# Leveling Compound



## yonexwood (Jan 14, 2006)

I am a flooring man. I am making my kid a coffee table and intend on tiling the top. The tile will go onto a plywood surface 48" x 18".
How do I make sure this surface is level for the tile. Is there a compound for wood? Will the adhesive handle the job. I was thinking of using gorilla glue and having it fill gaps under the tile and therefore level the sub board? 
Any ideas? I am probably over thinking this, just point me in the right direction please.

[email protected]


----------



## North Country (Jan 14, 2006)

The tile tops I have done, I attached Hardi-backer tileboard to 1/2" MDF top, then tiled over that.:thumbsup:


----------



## Tom R (Jun 1, 2004)

I would use something straighter to begin with, - - like NovaPly (geared specifically for countertops). It's a high-density fiberboard.


----------



## dayspring (Mar 4, 2006)

Tom R said:


> I would use something straighter to begin with, - - like NovaPly (geared specifically for countertops). It's a high-density fiberboard.

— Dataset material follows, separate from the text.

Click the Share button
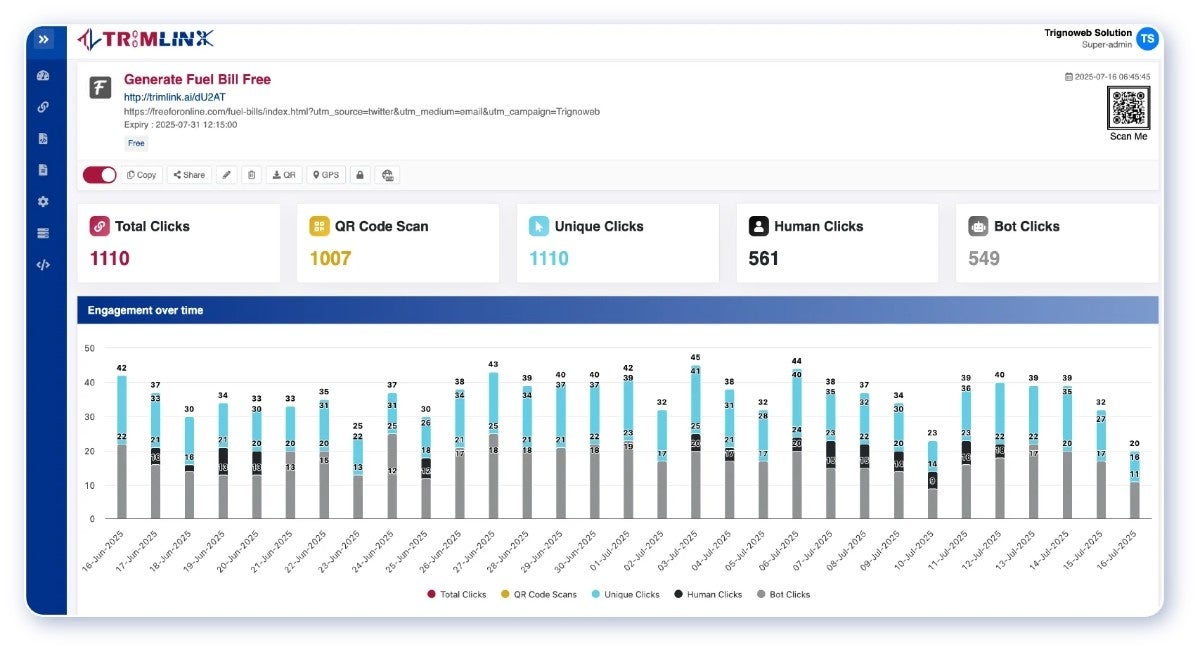 point(189,175)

I've never seen Novaply, is it anything like melamine? Who makes it?


----------



## dayspring (Mar 4, 2006)

Tom, I should have read all of your post, duh. HDF ok, I knew that!....


----------



## Tom R (Jun 1, 2004)

It's what I use when fabricating my own countertops, - - it's straight and flat, - - and although it is a type of high-density-fiberboard, - - it has a slightly rouger surface than standard HDF, - - therefore providing a better bonding surface for the laminate or tile.

Check with your local lumberyard, - - maybe they have it.


----------